Picchiate, minacciate, offese e violentate. In Europa non esistono isole felici per le donne e la parità dei sessi è un mito da sfatare a ogni latitudine. Una donna su tre nell’Unione Europea ha subito abusi fisici o psichici dall’età di 15 anni, percentuale che tradotta in numeri corrisponde a qualcosa come 62 milioni di cittadine europee. A sorpresa, il tasso di violenza si impenna a latitudini insospettabili, non nel profondo Sud come ci aspetteremmo, ma nel lontano Nord dove le donne hanno raggiunto da tempo un alto livello di occupazione: Danimarca (52% di abusi subiti), Finlandia (47%) e Svezia (46%). L’Olanda è al quarto posto con il 45%, seguita da Francia e Gran Bretagna, entrambe al 44%. L’Italia, dove pure le donne che lavorano sono a livelli imbarazzanti, si colloca con il 27% nel settore medio-basso della classifica delle violenze, ma non c’è da esultare.
Secondo gli esperti esiste un diverso livello di consapevolezza di quel che costituisce un abuso a seconda dei diversi Paesi e le italiane sono al terzo posto, in compagnia delle inglesi, a pensare che la violenza sia comune nel loro Paese. La fotografia impietosa è stata scattata dall’Agenzia europea per i diritti fondamentali (Fra) al termine di un’imponente indagine: intervistate 42mila donne di età compresa tra i 18 e 74 anni, 1550 per ognuno dei 28 stati membri.
POCA PREVENZIONE. Il risultato non lascia margini a facili ottimismi: al lavoro, in casa, in pubblico, perfino online, insomma in ogni sfera della loro vita le donne, vedono quotidianamente calpestati i loro diritti. In particolare, il 18% ha dichiarato di essere stata vittima di stalking dall’età di 15 anni, il 55% di essere stata molestata, spesso nei luoghi di lavoro, l’11% di avere ricevuto avance inappropriate su web.
Una donna su 10 ha subito una qualche forma di violenza da un adulto prima dei 15 anni, il 5% è stata vittima di stupro. Nel 22 per cento dei casi è stato il partner l’autore della violenza, spesso causata dal troppo alcol. Ma solo il 14 per cento ha denunciato alla polizia la violenza subita in casa, il 13% nel caso di abusi subiti da altri.
Fatti i dovuti conti questo significa che il 67% delle donne non ha mai sporto denuncia ed è un dato clamoroso. «Ciò che emerge è una situazione di abusi molto estesa che danneggia le vite di molte donne, ma è sistematicamente poco denunciata alle autorità», conferma il direttore dell’Agenzia, Morten Kjaerum.

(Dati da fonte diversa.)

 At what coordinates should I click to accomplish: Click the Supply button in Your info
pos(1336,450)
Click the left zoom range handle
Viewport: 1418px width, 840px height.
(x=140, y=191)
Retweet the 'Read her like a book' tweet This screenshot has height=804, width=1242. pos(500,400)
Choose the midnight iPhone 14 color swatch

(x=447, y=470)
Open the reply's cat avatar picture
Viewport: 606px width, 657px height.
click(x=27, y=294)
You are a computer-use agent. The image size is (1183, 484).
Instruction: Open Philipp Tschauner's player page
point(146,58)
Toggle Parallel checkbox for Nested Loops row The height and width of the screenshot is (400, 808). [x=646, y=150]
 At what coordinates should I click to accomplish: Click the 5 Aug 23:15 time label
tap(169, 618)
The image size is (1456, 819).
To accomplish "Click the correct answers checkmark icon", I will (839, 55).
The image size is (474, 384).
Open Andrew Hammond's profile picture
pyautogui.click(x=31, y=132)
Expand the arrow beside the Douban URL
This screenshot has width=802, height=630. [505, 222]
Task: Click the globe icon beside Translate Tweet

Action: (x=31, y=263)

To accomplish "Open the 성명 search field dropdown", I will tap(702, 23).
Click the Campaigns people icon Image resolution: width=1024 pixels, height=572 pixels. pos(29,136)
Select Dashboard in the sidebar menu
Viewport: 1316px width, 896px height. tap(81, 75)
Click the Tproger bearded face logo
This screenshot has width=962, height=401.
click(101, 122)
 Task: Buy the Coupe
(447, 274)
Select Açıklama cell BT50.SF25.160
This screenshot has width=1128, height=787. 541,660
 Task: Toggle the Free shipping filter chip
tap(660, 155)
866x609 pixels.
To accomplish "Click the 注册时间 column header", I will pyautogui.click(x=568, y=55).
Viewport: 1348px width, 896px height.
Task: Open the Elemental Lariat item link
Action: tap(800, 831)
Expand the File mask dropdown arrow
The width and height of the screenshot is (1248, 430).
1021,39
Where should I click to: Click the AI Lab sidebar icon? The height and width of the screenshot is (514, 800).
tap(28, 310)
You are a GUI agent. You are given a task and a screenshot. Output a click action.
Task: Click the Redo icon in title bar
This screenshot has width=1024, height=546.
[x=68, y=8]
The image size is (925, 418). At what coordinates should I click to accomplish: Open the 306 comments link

E qui si arriva al nodo centrale della questione, quello che spiega la predominanza nella classifica nera delle violenze dalle donne di Paesi tradizionalmente ritenuti più rispettosi dei diritti femminili come quelli scandinavi a dispetto di altri come l’Italia dove le cronache ci regalano casi di femminicidio ogni pochi giorni. La responsabile del network di assistenza alle donne Roks a Stoccolma, ha detto che il dato della Svezia è dovuto al fatto che lì le donne sono molto più attente ai loro diritti legali e sanno come farsi aiutare. Ma nel complesso le donne vittime di abusi sono isolate e questo significa per lo più impotenza. Il 19 per cento delle intervistate sostiene che non saprebbe dove cercare aiuto in caso aggressione sessuale o fisica. Mentre gli effetti della violenza fisica e sessuale «possono essere duraturi e sedimentarsi pesantemente ». Dalla ricerca emerge che «oltre un quinto delle vittime di violenza sessuale ha avuto attacchi di panico, più di un terzo si è depressa e la metà ha avuto successivamente difficoltà nelle relazioni ». Urge che la politica introduca al più presto misure di prevenzione alla violenza contro le donne e in particolare si cominci a trattare la violenza domestica come una questione di interesse pubblico. Tra le prime cose da fare, secondo la Fra, è la ratifica della convenzione del Consiglio d’Europa. È la cosiddetta Convenzione di Istanbul che definisce la violenza contro le donne come una violazione dei diritti umani e stabilisce l’obbligo legale di agire contro il problema e perseguire gli aggressori. Anche se il documento è pronto dal 2011, solo tre paesi finora (Italia, Austria e Portogallo) lo hanno ratificato. Sarebbe un primo passo, altri riguardano un approccio che si concentri sulle vittime e sui loro diritti e una vigilanza attenta sul linguaggio usato nei mezzi di comunicazioni o nelle reti sociali.